Optimierung der Energieeffizienz
Das „InSite“-System ist die optimale Möglichkeit, um in den Bereich Energiemonitoring einzusteigen. Wenn dann jedoch nach einer gewissen Zeit der Wunsch besteht, mehr Steuerung und Automationen für noch mehr Energieeffizienz zu integrieren, kann „InSite“ auch in ein Energiemanagementsystem eingebunden werden. Die von „InSite“ erfassten Daten können über eine APISchnittstelle in ein übergeordnetes System weitergereicht werden. Damit wird es zu einer Komplettlösung zur Optimierung des Energieverbrauchs sowohl in der Unter- als auch in der Hauptverteilung. Das ermöglicht die Einhaltung hoher Energieeffizienzstandards und der CO2-Ausstoß kann um bis zu 15 % reduziert werden.

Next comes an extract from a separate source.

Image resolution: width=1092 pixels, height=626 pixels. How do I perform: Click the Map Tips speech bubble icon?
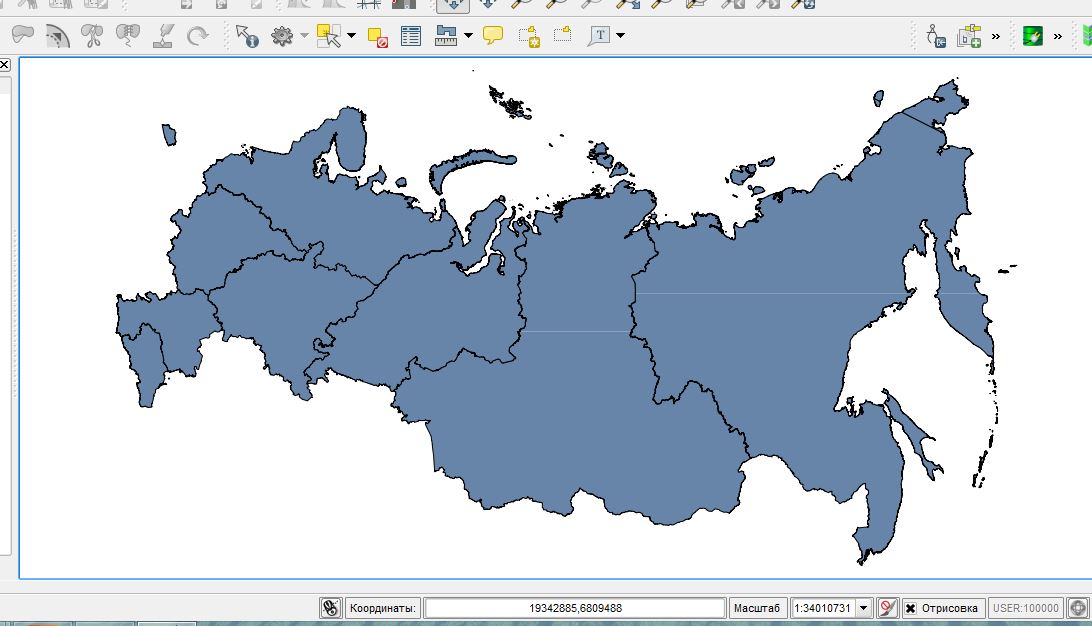492,36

Im Gegensatz zum Energiemonitoring greift das Energiemanagementsystem automatisierend und steuernd in die elektrische Anlage ein, zum Beispiel beim Dimmen von Licht, dem Drosseln der Temperatur der Heizung, der intelligenten Verteilung von PV-Energie, einer Eigenbedarfsoptimierung und Lastmanagement. Diese lernenden und automatisierten Funktionen übernehmen dann Energiemanagementsysteme, beispielsweise die Cloud-Lösungen ABB Ability Energy Manager oder ABB Ability Building Analyzer, die skalierbare Lösung ABB Ability Optimax oder die Software zur universellen Gebäudemanagement-Plattform „EisBär Scada“.
Fazit
Es gibt vielseitige, skalierbare Lösungen, die Städte, Kommunen, Bund und Länder sowie Unternehmen unterstützten, das Energieeffizienzgesetz umzusetzen. Es gilt nicht nur bis 2030 den Energieverbrauch dauerhaft zu senken. Das EnEfG hat noch längerfristige Pläne: Im neuen Energieeffizienz-Gesetz ist bereits festgehalten den Energieverbrauch bis 2045 um 45 % zu senken, im Vergleich zu 2008. Ambitionierte Herausforderungen, denen sich alle stellen müssen.